Everyone else laughed, but I sighed. When you can fly aback a giant eagle, everyone thinks you have nothing better to do than to shoot about the countryside. It was surprising how often there was a message or package too urgent for the roads. It was not that I minded, but sometimes I wished there were more people able to fly. The mages could do it, if they chose, using their magic to connect to the birds but mages were too important to be spared for running airborne errands. I liked to think I was important, but as the Drashona’s heir, and soon to be supplanted by Hethryn, I was clearly not essential to the running of the realm.

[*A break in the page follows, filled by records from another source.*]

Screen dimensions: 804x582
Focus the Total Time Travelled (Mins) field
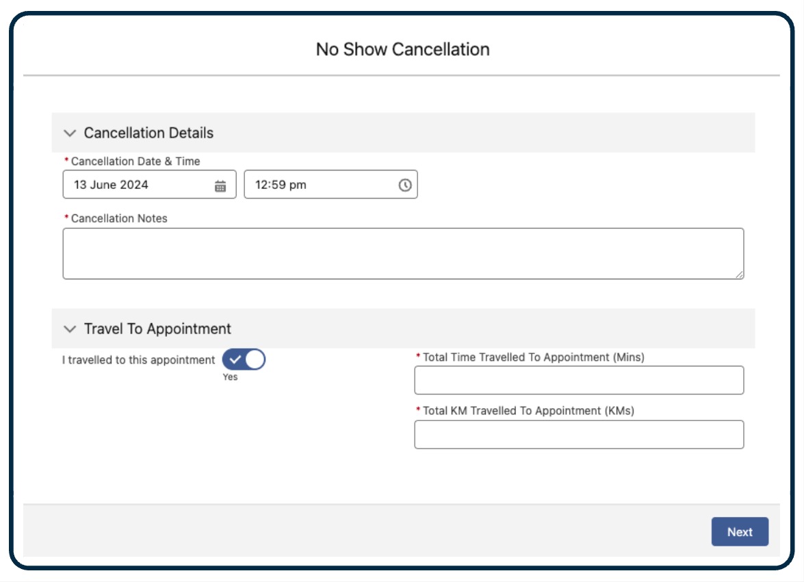[x=579, y=380]
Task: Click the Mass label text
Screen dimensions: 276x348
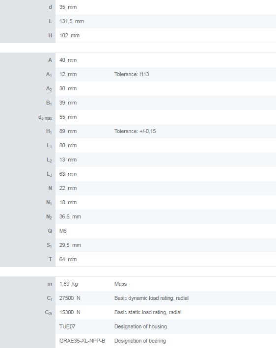Action: [x=120, y=284]
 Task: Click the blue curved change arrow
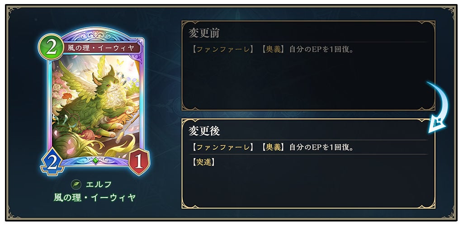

Arran hated the idea, as usual. “I wish I could fly on an eagle,” he lamented. “You two have all the fun, and I always get left behind.”

He looked so woebegone that I stretched up to kiss him. “We will only be gone for – oh, four suns, maybe five.”

“We could do it in less time,” Ly said. “A sun-crossing there, a sun-crossing to look around and a sun-crossing back. Arran would not have time to miss you.”

“I always miss Drina when she is away from me,” Arran said, glowering at Ly. “Even for an hour.”

“And I miss you, too,” I said hastily. “But really, I think it would be best if we don’t try to rush this operation. I should like to check the roads as we go, to see if there is anything amiss along the way, and we should keep an eye out for Vahsi movements as well. So I think we will take two suns to get there. Then we can take our first look at this settlement at dawn, when the gates open. A sun looking around, and then, if the eagles are up to it, we can fly back in one sun.”